Been fishing for Tautog a couple of times from my Jet Ski around the Chesapeake Bay Bridge Tunnel. Plenty of small ones and a couple of of keepers, all on frozen fiddler crabs. Still seeing lots of Dolphin close to home and plenty of wild life in my back yard. Here are some pictures from this week.


----------



## jpayne (Jan 11, 2017)

So beautiful. Thanks for sharing!


----------



## essayons75 (May 15, 2006)

Wow!


----------



## MickeyB (Dec 12, 2017)

unreal!


----------



## Trout chaser 88 (Dec 7, 2016)

really nice! what kinda camera?


----------



## Bird (May 10, 2005)

Great pics as usual.

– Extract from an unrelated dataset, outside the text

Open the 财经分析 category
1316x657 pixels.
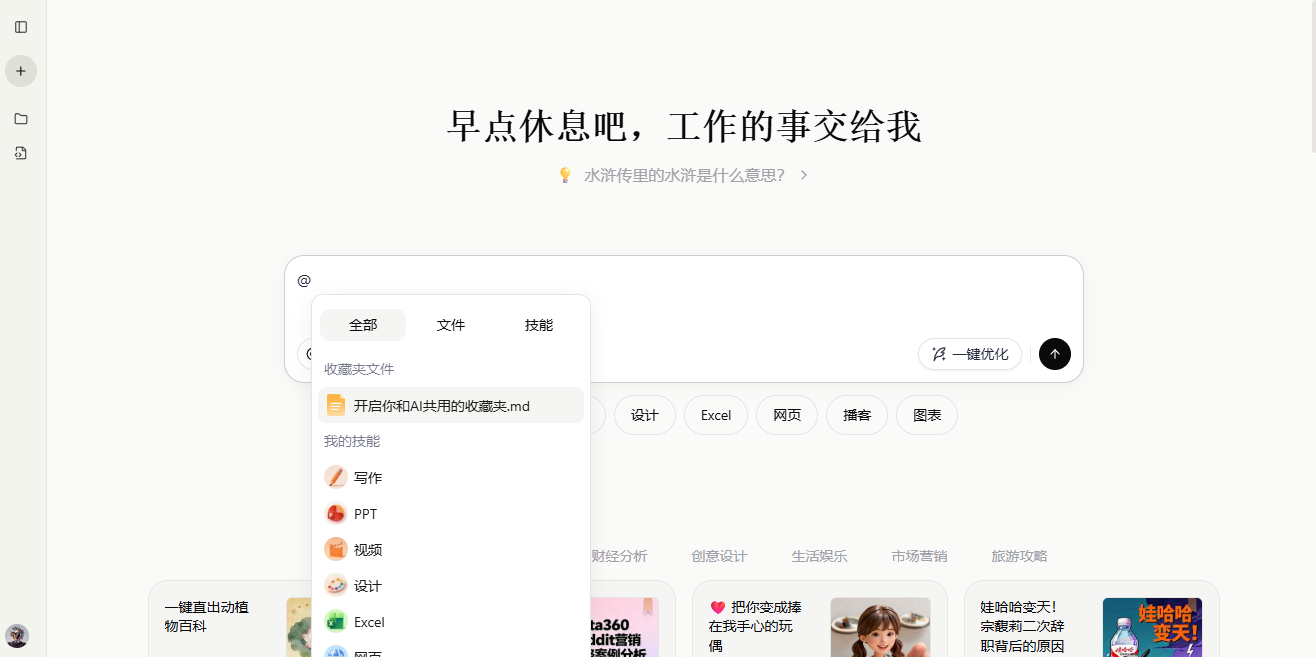(619, 556)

It is really cool that you have that much wildlife around your pad. A real slice of nature. Thanks for sharing.


----------



## lechon (May 11, 2018)

Great photos, thanks for posting


----------



## WillieT (Aug 25, 2010)

Beautiful


----------



## BYoung4alloutdoors (Jan 8, 2019)

Those are great!


----------



## thedudeabides (May 6, 2018)

Terrific work. That dolphin is almost in your lap!


----------